Most families “were opportunists and were already very wealthy before the war. Some prospered in the Weimar Republic, others with the arrival of Hitler and almost all with the war. But it’s surprising that they continued to thrive under any system, when the Cold War came and with democracy.

De Jong points out the Oetkers – that of Dr. Oetker pizzas- as “the most collaborative”. Like all major corporations and families he has investigated, “they were complicit in Nazi atrocities.” “They cooperated with the SS and many of them built concentration camps next to their factories, using the prisoners from the large extermination camps.” The chemical company IG Farben did it with the prisoners of Auschwitz; BMW with that of Dachau; Daimler Benz with those from Sachsenhausen; Siemens with Ravensbrück and Volkswagen, Porsche and Dr. Oetker with Neungame.

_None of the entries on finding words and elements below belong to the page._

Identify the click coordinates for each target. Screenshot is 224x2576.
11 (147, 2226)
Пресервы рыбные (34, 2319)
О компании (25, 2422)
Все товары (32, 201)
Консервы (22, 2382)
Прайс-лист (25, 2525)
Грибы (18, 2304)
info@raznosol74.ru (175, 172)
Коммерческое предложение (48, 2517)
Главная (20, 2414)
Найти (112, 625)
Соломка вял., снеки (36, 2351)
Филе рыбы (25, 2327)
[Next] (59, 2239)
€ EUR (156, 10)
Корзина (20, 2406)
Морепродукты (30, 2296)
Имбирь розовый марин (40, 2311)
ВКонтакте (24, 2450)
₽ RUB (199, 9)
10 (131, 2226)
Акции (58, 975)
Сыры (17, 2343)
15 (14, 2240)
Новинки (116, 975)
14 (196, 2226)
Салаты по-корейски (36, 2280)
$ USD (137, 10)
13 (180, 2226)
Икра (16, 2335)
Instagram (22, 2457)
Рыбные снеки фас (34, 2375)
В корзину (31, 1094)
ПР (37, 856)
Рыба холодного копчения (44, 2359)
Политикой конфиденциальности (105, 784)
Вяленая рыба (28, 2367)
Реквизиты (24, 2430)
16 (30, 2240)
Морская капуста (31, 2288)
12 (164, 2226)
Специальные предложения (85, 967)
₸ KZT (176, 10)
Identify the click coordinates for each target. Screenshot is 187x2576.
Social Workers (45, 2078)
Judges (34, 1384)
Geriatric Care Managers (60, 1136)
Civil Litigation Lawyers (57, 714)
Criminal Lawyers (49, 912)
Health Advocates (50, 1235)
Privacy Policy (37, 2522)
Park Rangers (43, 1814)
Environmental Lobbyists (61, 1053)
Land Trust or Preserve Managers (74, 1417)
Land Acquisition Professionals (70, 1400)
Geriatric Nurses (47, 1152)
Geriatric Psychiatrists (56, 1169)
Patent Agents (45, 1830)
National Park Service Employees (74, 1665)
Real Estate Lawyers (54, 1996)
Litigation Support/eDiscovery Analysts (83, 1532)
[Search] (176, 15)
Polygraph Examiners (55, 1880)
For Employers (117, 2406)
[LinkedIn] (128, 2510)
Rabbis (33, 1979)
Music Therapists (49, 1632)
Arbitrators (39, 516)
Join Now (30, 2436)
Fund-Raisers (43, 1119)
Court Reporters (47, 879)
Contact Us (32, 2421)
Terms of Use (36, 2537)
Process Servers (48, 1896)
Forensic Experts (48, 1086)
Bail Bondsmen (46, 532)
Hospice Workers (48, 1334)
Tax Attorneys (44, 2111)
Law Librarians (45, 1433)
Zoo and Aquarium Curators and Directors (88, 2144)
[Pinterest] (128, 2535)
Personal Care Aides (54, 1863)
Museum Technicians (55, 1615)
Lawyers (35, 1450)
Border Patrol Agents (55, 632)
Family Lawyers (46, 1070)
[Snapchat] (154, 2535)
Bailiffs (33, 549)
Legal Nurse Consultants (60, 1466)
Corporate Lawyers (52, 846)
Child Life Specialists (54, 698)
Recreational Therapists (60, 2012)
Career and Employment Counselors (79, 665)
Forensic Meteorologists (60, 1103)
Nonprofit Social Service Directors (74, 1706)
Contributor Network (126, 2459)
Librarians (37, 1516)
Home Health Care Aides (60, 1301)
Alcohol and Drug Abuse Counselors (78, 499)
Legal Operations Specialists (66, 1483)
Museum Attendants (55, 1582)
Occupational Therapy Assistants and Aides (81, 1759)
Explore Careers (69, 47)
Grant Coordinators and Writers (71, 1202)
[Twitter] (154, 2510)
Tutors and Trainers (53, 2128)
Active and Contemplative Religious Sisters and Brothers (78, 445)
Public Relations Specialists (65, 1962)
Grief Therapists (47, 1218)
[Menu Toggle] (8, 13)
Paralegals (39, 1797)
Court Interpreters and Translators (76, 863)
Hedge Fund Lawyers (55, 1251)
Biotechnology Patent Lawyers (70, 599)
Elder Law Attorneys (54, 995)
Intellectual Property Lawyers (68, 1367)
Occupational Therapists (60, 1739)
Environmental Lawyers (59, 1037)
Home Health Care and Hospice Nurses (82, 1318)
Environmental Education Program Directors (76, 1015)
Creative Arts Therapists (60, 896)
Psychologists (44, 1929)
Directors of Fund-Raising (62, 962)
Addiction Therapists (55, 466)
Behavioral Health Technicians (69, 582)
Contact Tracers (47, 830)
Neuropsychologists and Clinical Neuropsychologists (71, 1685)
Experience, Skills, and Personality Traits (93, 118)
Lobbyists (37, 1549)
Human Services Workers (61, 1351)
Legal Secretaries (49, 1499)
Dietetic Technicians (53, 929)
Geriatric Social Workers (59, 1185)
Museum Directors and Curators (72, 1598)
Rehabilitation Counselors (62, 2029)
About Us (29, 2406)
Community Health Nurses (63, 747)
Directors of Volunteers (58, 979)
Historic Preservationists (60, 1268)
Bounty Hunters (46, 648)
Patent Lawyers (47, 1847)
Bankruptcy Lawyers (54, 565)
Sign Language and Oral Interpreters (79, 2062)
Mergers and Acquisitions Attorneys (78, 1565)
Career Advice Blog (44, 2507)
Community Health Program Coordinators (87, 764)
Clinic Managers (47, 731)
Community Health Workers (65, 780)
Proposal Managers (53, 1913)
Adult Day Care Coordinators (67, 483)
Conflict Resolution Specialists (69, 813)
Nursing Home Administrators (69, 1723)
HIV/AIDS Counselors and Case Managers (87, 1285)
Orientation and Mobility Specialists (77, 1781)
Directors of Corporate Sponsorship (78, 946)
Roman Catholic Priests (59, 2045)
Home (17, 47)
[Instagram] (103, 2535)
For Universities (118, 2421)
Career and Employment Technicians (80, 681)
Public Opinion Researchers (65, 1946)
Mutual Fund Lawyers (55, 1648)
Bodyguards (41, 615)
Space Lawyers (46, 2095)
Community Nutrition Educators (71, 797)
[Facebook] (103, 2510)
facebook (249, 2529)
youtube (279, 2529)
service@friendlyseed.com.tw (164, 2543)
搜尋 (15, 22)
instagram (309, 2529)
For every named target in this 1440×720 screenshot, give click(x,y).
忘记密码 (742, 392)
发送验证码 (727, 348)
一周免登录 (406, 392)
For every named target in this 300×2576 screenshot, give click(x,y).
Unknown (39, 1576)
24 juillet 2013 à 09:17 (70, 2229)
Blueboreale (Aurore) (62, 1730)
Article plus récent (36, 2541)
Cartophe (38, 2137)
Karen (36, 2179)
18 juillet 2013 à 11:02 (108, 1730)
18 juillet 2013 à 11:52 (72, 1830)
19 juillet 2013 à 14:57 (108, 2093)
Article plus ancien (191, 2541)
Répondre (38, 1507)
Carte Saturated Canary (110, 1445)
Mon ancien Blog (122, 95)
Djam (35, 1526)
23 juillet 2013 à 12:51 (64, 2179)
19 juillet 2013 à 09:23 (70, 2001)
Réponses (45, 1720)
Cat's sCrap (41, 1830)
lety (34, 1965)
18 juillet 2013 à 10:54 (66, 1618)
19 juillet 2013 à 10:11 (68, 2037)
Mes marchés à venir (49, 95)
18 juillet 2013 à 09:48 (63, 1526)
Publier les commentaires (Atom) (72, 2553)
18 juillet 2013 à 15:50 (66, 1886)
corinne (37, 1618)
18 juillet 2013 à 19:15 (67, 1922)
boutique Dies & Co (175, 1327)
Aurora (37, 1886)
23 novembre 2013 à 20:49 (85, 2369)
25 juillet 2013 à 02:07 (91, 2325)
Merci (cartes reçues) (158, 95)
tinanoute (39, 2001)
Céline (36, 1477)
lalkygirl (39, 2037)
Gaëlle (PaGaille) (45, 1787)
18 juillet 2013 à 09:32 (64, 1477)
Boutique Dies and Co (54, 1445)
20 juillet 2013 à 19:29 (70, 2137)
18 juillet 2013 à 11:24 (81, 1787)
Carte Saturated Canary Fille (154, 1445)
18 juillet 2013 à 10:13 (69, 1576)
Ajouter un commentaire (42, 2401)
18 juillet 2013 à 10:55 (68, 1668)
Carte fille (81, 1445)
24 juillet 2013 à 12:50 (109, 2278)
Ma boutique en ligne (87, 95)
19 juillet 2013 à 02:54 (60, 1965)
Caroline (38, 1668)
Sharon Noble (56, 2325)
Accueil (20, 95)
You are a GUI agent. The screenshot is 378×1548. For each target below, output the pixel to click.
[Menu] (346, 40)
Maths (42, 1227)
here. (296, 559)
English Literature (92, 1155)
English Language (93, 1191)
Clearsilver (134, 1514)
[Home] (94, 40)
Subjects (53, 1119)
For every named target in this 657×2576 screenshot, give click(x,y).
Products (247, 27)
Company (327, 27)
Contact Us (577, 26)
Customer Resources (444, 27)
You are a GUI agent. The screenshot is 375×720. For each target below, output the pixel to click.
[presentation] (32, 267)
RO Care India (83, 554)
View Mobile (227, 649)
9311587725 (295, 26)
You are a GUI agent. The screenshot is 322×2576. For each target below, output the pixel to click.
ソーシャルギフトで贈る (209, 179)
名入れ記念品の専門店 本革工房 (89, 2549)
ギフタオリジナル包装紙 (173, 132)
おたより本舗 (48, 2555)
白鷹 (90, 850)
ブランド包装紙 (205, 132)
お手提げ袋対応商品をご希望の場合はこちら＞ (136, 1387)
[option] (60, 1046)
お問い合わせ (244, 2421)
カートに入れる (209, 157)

“They also had their satellite camps next to their factories and paid the SS for labour: six marks for a skilled worker and four for an unskilled worker. They were watched in factories, shot at, hanged and denied medical attention when they received amputations while working with heavy machinery. The food was lousy. They weren’t workers, they were just slaves,” De Jong repeats.

He assures that of all the pro-Nazi businessmen, the most sinister, perverse and notorious beneficiary of the barbarity of the Third Reich was Freidrich Flick, the richest German for four decades, who controlled an empire of steel, weapons and coal during Nazism. . “He was the only one to be tried and convicted in Nuremberg. Sentenced to seven years, he spent only three in prison. Ruined, he restructured his companies and was already the majority shareholder of Mercedes Benz in the 1960s. He died in 1972, with a fortune comparable to that of Getty or that of the royal line of Saudi Arabia.

After the war, almost all businessmen declared themselves “apolitical or anti-Nazi”. They said they had no choice for Hitler. “But there was. Fritz Thyssen, father of the baron who sold his art collection to Spain, was a member of the Nazi party. He voted against the occupation of Poland in parliament. He had to flee to Paris, where the Gestapo arrested him. Of course there was a choice, but with consequences’, concludes De Jong.

Money and power in the Third Reich’ is the first book by De Jong, a journalist specializing in economics and finance who spent four years researching to write it. Born in the Netherlands and based in Tel Aviv, he has worked for Bloomberg, The Wall Street Journal and the Duch Financial Daily.